[Lustre-devel] SOM safety
Aleksandr.Guzovskiy at Sun.COM
Wed Jan 6 09:09:41 PST 2010
Eric Barton wrote:
> Some thoughts on SOM safety...
> The MDS must guarantee that any SOM attributes it provides to its
> clients are valid at the moment they are requested - i.e. that no file
> stripes were updated while the SOM attributes were computed and
> cached. This guarantee must hold in the presence of all possible
> Clients notify the MDS before they could possibly update any stripe of
> a file (e.g. on OPEN) so that the MDS can invalidate any cached SOM
> attributes. Clients also notify the MDS with "done writing" when all
> their stripe updates have committed so that the MDS can determine when
> it may resume caching SOM attributes.
> This protocol breaks down when the MDS evicts a client which is
> updating files. The client may not be aware of the eviction and can
> continue to update the file's stripes. Since it is not safe to cache
> SOM attributes for this file again until we can guarantee that all
> stripe updates by the evicted client have ceased, we must...
> R1: Invalidate SOM attributes cached on the MDS
> R2: Prevent further stripe updates by the evicted client
> ...until the client has reconnected to the MDS and the protocol is
> back in synch.
> R3: R1 and R2 must hold irrespective of any server (MDS or OSS) crash
> or restart.
> The following requirements are also needed for performance...
> R4. The MDS must avoid doing a synchronous disk I/O when receiving
> notification of possible stripe updates.
> R5. O(# files * # clients) persistent state must be avoided (e.g. it's
> not OK to keep a persistent list of open files for each client).
> This means the MDS can't track which files are vulnerable to stripe
> updates if it crashes and then restarts or fails over. A client that
> had files open for update before the crash could fail to reconnect,
> and since the OST logs only tell the MDS which files have been updated
> already, files previously opened for update but not yet actually
> updated by this client are not accounted.
> Therefore without (R2), SOM attribute caching cannot be re-enabled for
> _any_ files on a restarted MDS while any clients remain evicted.
> Here are some alternative proposals to implement (R2)...
> 1. Timeouts
> A timeout can be use to guarantee (R2) by ensuring clients discover
> they have been evicted by the MDS and cease updates within a
> bounded interval. This relies on...
> a. Clients and the MDS agree on the timeout.
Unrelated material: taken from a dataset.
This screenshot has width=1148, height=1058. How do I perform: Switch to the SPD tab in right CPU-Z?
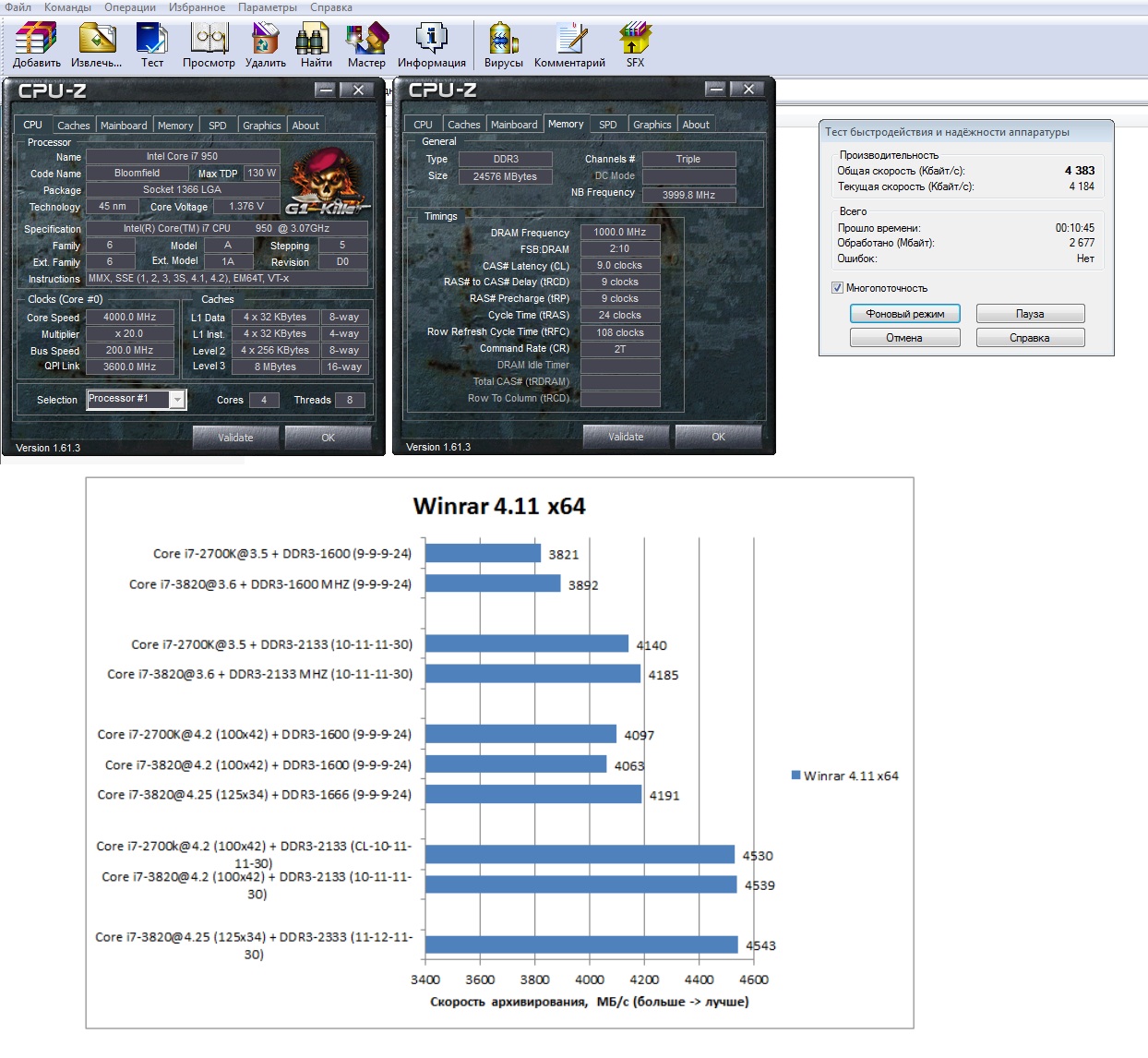[607, 125]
> b. Clients detect they have been evicted by the MDS and stop
> sending stripe updates to any OST until the they have
> reconnected to the MDS.
> 1. Configuration errors could invalidate the timeout agreement
> unless it is confirmed by explicit message passing.
> 2. Guaranteeing all in-flight stripe updates have completed within
> the timeout is tricky. It requires a maximum latency bound
> either from LNET or ptlrpc.
> 3. Clients will have to ping the MDS regularly in the absence of
> other traffic to bound the time it takes to detect eviction.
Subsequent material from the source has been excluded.